Miedo de ser un objeto de experimentación, miedo de procurar el placer de alguien que tiene placer por lastimarte y no porque disfrutes ser lastimado, miedo a establecer un lazo que no podrás romper y colgará de tu sangradura hasta que se seque, miedo de ser un fetiche más.

Los seres humanos somos criaturas chistosas, tendemos a prohibirle a otros lo que nuestra moralidad señala como inadecuado aunque no afecte a terceros, pero también rechazamos su negativa a hacer lo que esperan se haga en secreto. Si follas, está mal. Si no follas, está mal. Si tu idea de follar es solamente frotarte y besarte, está mal. Si vives de eso, está mal. Si dejas que tu pareja o tus parejas vivan de eso, está mal. No sabes lo mucho que le importa a tu entorno que te metas algo en el culo hasta que le dices que sólo lo harías por motivos que ellos no considerarían válidos.

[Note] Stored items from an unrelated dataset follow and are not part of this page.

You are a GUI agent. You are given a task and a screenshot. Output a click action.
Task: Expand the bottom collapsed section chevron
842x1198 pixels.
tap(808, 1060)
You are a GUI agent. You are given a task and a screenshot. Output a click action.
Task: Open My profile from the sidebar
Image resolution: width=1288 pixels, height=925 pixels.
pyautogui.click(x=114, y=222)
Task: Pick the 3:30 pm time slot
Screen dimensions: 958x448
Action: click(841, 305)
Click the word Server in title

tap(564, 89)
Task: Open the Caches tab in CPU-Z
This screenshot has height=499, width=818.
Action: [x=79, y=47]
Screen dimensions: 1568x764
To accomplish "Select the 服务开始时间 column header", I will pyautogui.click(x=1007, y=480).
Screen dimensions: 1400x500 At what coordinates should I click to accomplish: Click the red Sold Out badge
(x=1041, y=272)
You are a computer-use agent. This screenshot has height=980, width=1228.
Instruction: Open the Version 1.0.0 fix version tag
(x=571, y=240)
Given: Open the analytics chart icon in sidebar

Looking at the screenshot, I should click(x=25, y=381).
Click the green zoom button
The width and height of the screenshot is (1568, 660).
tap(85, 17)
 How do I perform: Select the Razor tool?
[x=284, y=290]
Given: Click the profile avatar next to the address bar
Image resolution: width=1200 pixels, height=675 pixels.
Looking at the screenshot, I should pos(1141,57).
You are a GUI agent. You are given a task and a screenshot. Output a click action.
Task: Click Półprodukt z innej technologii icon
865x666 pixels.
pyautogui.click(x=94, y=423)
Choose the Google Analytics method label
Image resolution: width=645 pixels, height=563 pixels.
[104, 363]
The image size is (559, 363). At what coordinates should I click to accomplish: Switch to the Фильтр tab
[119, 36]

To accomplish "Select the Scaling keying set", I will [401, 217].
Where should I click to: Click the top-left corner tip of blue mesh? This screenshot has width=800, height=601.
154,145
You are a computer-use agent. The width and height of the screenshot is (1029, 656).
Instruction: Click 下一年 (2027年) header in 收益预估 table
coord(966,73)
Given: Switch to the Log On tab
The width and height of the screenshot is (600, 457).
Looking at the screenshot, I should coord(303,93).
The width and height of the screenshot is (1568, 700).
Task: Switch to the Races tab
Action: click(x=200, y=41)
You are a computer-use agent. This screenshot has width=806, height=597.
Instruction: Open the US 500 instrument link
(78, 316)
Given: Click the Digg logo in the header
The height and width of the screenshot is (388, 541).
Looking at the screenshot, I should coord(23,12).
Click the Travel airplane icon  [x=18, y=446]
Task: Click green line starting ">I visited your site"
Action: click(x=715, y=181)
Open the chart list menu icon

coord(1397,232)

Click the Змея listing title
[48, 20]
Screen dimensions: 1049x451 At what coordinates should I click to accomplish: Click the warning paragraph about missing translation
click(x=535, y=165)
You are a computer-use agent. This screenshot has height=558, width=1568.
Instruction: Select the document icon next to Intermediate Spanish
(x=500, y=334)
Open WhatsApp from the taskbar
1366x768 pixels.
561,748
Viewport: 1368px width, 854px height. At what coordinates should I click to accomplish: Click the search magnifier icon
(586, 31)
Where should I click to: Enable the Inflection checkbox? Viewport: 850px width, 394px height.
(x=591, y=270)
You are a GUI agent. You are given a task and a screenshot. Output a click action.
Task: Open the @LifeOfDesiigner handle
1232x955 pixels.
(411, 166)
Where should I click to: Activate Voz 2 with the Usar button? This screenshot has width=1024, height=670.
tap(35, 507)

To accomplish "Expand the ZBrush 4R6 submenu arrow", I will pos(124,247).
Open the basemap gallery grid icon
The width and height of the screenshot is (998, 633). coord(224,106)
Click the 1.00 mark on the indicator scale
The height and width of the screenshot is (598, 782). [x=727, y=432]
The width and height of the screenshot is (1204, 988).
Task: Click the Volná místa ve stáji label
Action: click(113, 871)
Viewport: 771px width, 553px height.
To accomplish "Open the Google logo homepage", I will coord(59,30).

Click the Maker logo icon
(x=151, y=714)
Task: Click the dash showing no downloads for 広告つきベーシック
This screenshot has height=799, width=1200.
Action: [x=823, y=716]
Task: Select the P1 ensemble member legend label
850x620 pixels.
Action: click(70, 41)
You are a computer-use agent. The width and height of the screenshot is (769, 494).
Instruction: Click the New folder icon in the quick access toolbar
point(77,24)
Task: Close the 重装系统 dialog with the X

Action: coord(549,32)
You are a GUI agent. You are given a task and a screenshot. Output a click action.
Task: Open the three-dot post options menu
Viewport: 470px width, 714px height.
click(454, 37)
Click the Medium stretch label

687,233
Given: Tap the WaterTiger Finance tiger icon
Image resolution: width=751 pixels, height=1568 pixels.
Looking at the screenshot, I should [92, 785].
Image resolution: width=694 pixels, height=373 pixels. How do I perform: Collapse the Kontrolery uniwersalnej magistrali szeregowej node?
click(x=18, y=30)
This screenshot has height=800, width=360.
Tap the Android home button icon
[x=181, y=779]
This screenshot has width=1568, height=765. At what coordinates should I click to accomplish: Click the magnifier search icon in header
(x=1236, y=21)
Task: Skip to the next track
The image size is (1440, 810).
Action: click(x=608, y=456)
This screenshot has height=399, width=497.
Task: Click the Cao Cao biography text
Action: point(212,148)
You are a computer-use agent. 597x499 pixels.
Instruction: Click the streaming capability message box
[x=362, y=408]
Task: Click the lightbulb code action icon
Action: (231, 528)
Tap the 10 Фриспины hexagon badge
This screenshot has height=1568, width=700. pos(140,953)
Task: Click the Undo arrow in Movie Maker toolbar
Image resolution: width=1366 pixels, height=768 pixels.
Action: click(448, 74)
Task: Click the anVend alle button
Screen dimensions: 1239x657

Hablamos de la sexualidad como una operación estática, de inclusión donde cada elemento debe adecuarse a un rol cuya definición no sólo es inexacta sino forzada y vacía. En todas estas operaciones corres el riesgo de ser sólo una aventura, pero sólo en una te harán sentir como si les hicieras sentir culpables de su morbo, aunque jamás hayas dicho nada. Agreguémosle la corrección de sus espectros y la estigmatización de tus traumas para justificar estés notoriamente equivocado en tu identidad según sus necesidades sexuales y su extraño interés en conminar un avance sobre ti cuando podrían tenerlo con cualquier otro.

«Me gusta hablar de sexo, no de mi sexualidad», es una constante para cualquiera. Por supuesto, no le debemos explicaciones a nadie de qué nos gusta comer y con qué. Sin embargo, con aquellos que sí deberíamos hablar de lo nuestro, es más difícil que con la existencia genérica de cualquier lector que se dé por aludido.

Interpretamos el sexo como una práctica lineal y reservada sólo a aquellos que lo necesitan, como si fuera una ayuda humanitaria, y no una expresión abstracta y personal que se manifiesta más allá de nuestras expectativas sobre otros.

Y por eso no nos imaginamos a un lisiado, a una octogenaria, a una persona con obesidad mórbida, a alguien con los genitales mutilados o la mayor parte del cuerpo quemada follando fuera de un corto fetichista. No tanto porque nos parezca desagradable, sino porque es ridículo, una excepción. La fantasía, el morbo, el conseguir algo a través de tu cuerpo es un gusto apartado sólo para aquellos que lo experimentan como una necesidad inmediata, como una combustión inevitable, y no como un sufijo. Los demás están apropiándose de algo que no les toca. Lo deliberado les resulta tan ofensivo que casi parecería que fuesen ellos los que desprecian el sexo.

La asexualidad no es odiar o no el sexo. Es una forma de sexualidad que puede contemplar no tener sexualidad alguna, o convertir en satisfacción sexual lo que para otros es sólo un abrebocas. Es práctica, expresión, creación y fetiche. No es más propensa que cualquier otra identidad a ser producto de un trauma. No es un polo que repele a todos los demás, es estática que se adhiere a sus superficies, que recorre su espina con un patrón distinto en cada uno. Es sinestesia.